* **WHAT NEEDS TO BE DONE**: Please transcribe the entries that follow exactly as they stand, skipping each picture.

* **PROVIDED DATA**:
▬▬▬

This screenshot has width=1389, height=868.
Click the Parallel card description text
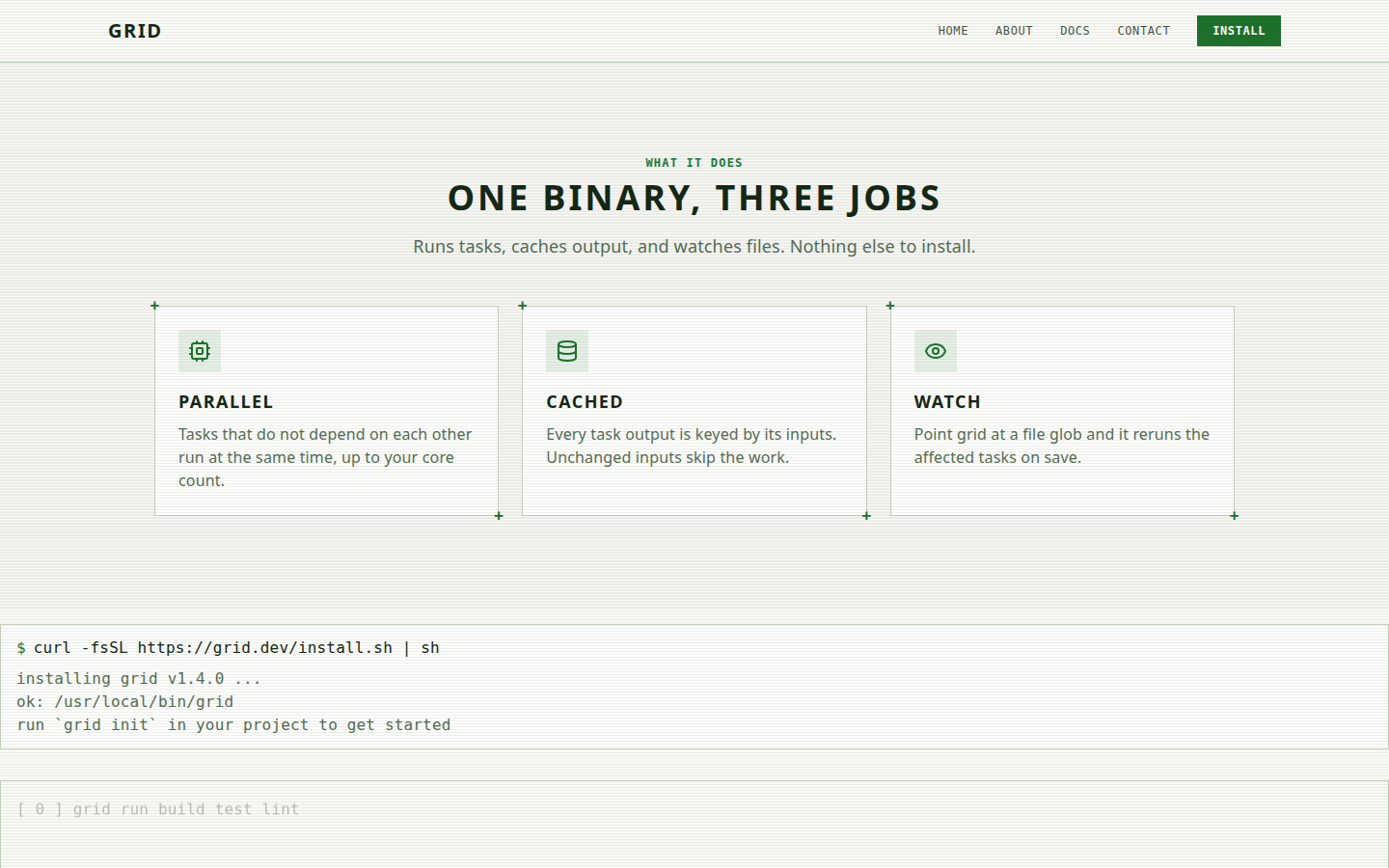point(325,457)
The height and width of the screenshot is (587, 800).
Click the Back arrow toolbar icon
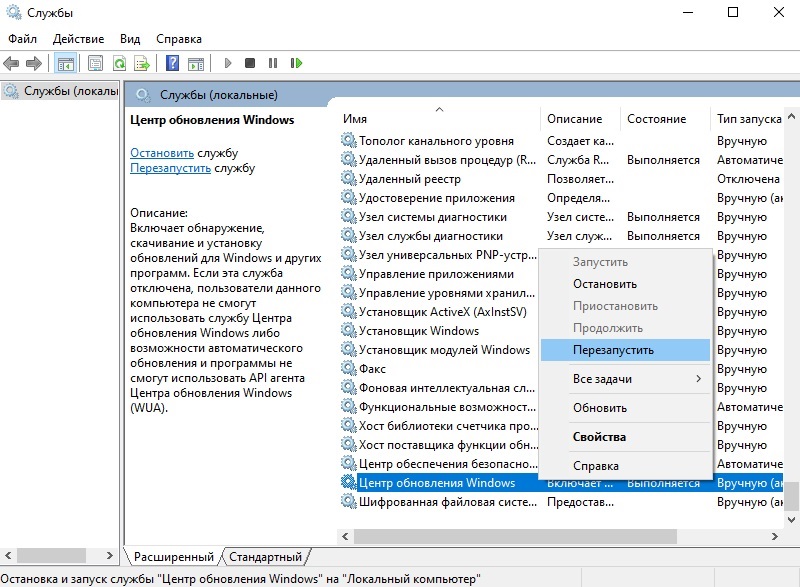(x=12, y=63)
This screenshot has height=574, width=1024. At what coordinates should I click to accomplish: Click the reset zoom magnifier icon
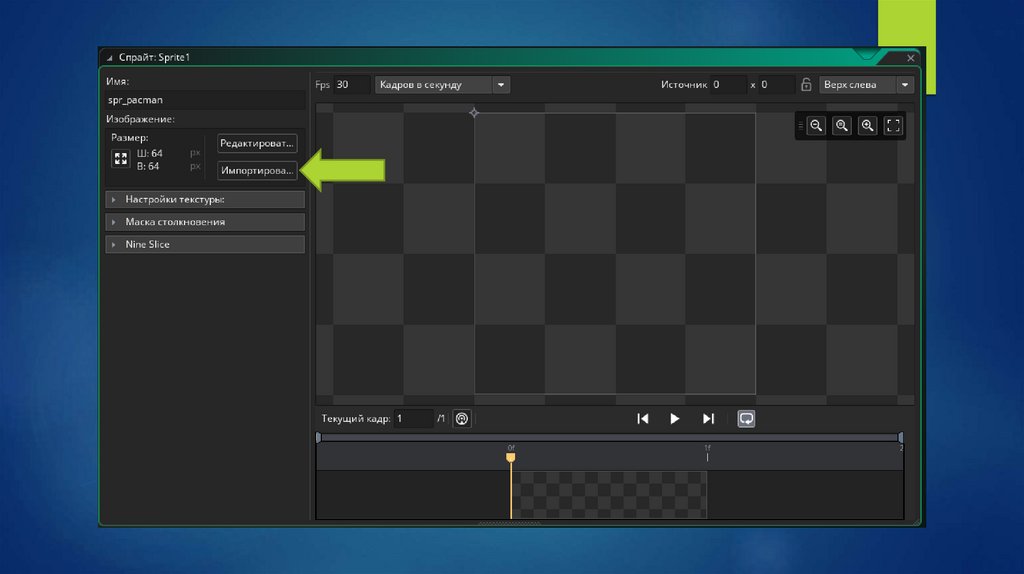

▬▬▬

* **SOLUTION TO THIS TASK**:
This screenshot has width=1389, height=868.
Click the Parallel card description text
point(325,457)
The height and width of the screenshot is (587, 800).
Click the Back arrow toolbar icon
(x=12, y=63)
This screenshot has height=574, width=1024. At what coordinates should I click to accomplish: Click the reset zoom magnifier icon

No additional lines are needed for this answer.